At the end of April, the Archdiocese of Baltimore announced that it was closing nearly two thirds of the parishes in the City of Baltimore and surrounding areas. The city’s 61 parishes will be reduced to 23, with seven additional “worship sites” not associated with traditional parishes to be established, as well. Archbishop William Lori justified this dramatic move by pointing to the equally drastic drop in weekly Mass attendance—while in the 1940s around 250,000 Catholics attended Mass in Baltimore each Sunday, today the archdiocese estimates that weekly attendance is about 8,000 people.
Baltimore is only the latest diocese to undergo the painful process of closing, merging, or “clustering” parishes, selling off church buildings and other properties, and addressing the concerns of parishioners upset by the closure of parish communities that have long been their spiritual home. In 2004, the Archdiocese of Boston was among the first to undergo this process on a large scale, announcing the closures of 65 parishes, or nearly one fifth of the archdiocese’s churches. In some cases, the closing of parishes is linked to diocesan bankruptcy or other financial difficulties resulting from the sexual abuse crisis, as is the case in the restructuring announced by the Diocese of Buffalo, New York in May. In the case of Baltimore, however, the closures are primarily a response to demographics.

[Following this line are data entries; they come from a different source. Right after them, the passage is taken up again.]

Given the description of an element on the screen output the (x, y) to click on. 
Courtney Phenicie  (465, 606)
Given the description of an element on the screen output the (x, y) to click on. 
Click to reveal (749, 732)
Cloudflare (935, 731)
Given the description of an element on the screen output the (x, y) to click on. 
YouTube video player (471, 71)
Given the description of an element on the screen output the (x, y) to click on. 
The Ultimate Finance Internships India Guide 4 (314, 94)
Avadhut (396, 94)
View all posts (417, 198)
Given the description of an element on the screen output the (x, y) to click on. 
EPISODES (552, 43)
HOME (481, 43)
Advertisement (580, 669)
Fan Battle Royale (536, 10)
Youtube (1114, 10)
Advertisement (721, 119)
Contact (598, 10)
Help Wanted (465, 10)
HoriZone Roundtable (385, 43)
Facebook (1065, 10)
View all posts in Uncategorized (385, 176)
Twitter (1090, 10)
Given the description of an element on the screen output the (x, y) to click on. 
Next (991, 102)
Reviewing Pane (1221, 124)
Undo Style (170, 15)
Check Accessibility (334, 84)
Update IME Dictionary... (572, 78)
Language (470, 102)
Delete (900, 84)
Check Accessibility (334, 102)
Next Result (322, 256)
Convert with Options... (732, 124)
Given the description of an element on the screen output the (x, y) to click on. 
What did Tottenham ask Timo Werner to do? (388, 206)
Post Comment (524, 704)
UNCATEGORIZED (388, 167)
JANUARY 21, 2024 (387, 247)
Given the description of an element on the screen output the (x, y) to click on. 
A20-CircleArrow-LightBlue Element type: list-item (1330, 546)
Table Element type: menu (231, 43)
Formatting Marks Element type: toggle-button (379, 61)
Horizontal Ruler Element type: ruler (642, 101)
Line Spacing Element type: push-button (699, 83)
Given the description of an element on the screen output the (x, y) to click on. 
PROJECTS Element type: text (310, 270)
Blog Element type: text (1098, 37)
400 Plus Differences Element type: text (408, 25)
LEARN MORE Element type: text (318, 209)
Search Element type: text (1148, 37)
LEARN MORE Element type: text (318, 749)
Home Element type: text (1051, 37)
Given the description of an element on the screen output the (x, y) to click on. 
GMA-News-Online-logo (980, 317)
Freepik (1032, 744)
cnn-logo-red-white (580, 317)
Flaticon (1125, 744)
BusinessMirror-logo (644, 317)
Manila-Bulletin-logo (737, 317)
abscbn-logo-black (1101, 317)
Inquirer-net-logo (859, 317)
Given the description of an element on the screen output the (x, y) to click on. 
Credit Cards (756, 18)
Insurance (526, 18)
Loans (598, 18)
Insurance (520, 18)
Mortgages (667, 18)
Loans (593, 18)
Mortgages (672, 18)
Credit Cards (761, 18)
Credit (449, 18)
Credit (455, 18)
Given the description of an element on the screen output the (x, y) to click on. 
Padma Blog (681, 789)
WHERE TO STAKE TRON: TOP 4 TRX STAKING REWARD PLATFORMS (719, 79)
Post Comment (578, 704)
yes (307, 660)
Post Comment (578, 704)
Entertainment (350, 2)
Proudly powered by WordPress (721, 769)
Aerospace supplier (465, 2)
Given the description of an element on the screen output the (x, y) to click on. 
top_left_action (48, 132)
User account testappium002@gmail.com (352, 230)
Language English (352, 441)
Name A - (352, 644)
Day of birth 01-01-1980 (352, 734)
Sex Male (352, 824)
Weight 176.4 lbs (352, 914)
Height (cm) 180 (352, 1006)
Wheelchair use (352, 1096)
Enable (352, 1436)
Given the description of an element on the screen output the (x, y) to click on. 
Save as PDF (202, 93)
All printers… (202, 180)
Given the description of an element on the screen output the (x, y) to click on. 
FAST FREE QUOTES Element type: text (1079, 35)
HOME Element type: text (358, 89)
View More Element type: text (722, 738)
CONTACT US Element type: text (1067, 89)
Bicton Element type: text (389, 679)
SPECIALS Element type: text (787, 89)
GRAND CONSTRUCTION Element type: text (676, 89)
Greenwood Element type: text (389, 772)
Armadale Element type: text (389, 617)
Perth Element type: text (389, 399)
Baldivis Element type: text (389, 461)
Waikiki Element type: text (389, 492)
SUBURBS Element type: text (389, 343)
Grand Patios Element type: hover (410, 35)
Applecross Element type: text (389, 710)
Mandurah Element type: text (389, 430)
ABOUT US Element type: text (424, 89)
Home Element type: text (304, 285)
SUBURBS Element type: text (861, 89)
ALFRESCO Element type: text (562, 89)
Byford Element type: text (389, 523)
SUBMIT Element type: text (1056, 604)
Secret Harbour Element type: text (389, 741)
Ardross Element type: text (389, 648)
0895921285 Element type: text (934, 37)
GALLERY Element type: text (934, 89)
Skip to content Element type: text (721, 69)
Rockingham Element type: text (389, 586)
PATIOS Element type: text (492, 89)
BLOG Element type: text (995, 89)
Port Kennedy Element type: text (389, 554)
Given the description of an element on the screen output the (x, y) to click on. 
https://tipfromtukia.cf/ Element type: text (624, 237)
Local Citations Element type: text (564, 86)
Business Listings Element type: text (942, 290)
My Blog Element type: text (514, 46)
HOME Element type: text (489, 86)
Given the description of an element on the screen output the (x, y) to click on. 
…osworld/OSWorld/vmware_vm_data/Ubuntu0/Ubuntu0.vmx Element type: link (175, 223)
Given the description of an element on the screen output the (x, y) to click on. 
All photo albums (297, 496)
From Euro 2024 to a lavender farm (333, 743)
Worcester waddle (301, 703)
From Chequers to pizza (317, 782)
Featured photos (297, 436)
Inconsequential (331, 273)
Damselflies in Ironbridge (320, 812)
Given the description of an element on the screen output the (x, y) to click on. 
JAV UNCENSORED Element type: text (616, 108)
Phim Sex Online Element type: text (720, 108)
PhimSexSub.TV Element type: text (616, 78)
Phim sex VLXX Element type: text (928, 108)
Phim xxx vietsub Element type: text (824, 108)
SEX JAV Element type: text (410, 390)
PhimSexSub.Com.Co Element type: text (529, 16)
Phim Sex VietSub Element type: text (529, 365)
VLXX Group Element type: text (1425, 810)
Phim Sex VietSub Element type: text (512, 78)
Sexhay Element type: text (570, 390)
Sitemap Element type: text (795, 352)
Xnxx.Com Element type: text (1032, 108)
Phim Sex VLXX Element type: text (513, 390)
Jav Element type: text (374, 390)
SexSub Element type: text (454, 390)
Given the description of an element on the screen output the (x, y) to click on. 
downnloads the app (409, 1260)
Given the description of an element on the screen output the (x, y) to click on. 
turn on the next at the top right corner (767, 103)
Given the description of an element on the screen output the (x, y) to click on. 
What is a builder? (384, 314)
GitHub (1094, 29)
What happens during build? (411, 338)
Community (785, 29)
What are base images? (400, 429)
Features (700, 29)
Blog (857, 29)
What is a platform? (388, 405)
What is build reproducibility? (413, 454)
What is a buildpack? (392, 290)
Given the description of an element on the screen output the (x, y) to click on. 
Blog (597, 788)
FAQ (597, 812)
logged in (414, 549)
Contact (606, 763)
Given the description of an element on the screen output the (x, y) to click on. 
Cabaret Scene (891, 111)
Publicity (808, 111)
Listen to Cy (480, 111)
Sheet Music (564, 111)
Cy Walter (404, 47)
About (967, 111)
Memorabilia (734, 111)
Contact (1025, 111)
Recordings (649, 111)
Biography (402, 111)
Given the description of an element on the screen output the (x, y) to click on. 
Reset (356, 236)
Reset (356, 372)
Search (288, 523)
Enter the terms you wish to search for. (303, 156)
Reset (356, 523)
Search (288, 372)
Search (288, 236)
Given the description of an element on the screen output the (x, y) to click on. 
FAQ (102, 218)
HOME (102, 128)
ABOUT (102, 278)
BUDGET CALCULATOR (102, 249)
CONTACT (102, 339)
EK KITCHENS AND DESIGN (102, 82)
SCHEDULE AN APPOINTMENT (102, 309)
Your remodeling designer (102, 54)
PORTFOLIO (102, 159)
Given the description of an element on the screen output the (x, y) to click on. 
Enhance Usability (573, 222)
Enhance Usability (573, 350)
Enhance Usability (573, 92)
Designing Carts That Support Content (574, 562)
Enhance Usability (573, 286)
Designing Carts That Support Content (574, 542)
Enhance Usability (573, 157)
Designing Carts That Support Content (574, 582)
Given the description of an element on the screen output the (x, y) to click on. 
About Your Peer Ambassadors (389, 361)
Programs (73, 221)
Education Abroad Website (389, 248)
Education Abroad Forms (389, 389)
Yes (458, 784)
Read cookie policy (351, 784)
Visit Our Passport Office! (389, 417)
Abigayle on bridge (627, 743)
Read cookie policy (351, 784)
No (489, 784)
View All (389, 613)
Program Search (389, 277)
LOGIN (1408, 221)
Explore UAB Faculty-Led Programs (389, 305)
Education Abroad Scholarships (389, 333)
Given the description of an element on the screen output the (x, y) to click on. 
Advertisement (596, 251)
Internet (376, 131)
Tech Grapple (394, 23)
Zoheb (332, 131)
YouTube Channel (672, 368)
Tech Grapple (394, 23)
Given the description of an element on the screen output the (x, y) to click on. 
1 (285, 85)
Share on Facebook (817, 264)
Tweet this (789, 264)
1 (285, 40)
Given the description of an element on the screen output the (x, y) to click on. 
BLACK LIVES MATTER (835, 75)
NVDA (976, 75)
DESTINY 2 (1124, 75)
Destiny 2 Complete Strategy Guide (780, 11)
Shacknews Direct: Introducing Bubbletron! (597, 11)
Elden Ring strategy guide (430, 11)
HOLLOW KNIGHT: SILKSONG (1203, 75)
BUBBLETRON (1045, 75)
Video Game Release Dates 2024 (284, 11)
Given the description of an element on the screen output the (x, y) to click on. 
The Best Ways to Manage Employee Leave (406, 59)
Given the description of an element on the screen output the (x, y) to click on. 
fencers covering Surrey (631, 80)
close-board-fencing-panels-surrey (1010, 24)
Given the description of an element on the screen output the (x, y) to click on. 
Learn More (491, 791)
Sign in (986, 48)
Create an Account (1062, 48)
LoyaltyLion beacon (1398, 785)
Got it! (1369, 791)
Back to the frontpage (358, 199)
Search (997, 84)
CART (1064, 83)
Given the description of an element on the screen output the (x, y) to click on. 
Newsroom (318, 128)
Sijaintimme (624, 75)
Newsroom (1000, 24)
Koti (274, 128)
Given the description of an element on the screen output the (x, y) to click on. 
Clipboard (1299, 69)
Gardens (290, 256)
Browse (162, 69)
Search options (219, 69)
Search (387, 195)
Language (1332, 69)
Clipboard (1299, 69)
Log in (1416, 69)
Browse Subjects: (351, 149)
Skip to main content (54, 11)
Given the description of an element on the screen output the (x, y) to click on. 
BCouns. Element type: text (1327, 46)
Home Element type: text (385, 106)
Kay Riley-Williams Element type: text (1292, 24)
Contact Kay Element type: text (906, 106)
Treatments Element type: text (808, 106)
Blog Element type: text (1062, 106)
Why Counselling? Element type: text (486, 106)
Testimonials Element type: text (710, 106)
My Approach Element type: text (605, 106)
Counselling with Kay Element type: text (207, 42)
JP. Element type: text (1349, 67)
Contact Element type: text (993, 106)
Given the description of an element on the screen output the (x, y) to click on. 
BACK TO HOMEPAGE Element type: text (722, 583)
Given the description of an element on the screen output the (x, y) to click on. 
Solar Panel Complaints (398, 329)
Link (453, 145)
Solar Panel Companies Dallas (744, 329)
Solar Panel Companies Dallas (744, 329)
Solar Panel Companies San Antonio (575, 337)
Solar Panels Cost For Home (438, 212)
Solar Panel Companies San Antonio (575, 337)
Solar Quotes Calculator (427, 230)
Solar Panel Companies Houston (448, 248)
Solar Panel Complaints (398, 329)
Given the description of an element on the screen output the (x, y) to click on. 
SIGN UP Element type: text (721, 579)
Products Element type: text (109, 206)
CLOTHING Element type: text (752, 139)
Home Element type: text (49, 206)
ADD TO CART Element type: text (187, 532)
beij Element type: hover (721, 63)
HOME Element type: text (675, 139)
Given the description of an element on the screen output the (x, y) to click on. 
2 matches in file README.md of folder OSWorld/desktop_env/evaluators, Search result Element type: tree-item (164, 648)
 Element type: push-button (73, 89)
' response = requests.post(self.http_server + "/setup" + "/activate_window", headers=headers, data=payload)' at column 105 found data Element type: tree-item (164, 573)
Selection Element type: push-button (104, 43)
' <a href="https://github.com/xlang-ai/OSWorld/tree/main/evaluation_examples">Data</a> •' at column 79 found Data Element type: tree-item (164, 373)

Baltimore’s restructuring is also notable because of the widespread consultation with the faithful that took place as the plan was being developed. The archdiocese’s web site explains that this consultation process involved archdiocesan staff visiting each parish in the city, and later holding workshops and focus groups at which the faithful could share their thoughts on the process. The archdiocese described the planning process as an exercise in synodality, and in fact it overlapped with the synodal process that was taking place throughout the Church worldwide in 2022 and 2023. The Archdiocese of Cincinnati has also attempted to plan for parish restructuring using a synodal approach. Although this is definitely a positive development, as some noted at the time, when dioceses treated parish or diocesan listening sessions held as part of the synodal process as opportunities for gathering feedback on parish closings, it sometimes tended to stifle conversations on other important topics or to create an adversarial atmosphere.